:: Dataset entries ::

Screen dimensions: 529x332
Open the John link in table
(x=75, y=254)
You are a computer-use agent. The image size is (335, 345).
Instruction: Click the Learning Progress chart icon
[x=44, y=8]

:::

### Work instruction
The full set of records above is to be printed exactly as it appears.

### Response area
Screen dimensions: 529x332
Open the John link in table
(x=75, y=254)
You are a computer-use agent. The image size is (335, 345).
Instruction: Click the Learning Progress chart icon
[x=44, y=8]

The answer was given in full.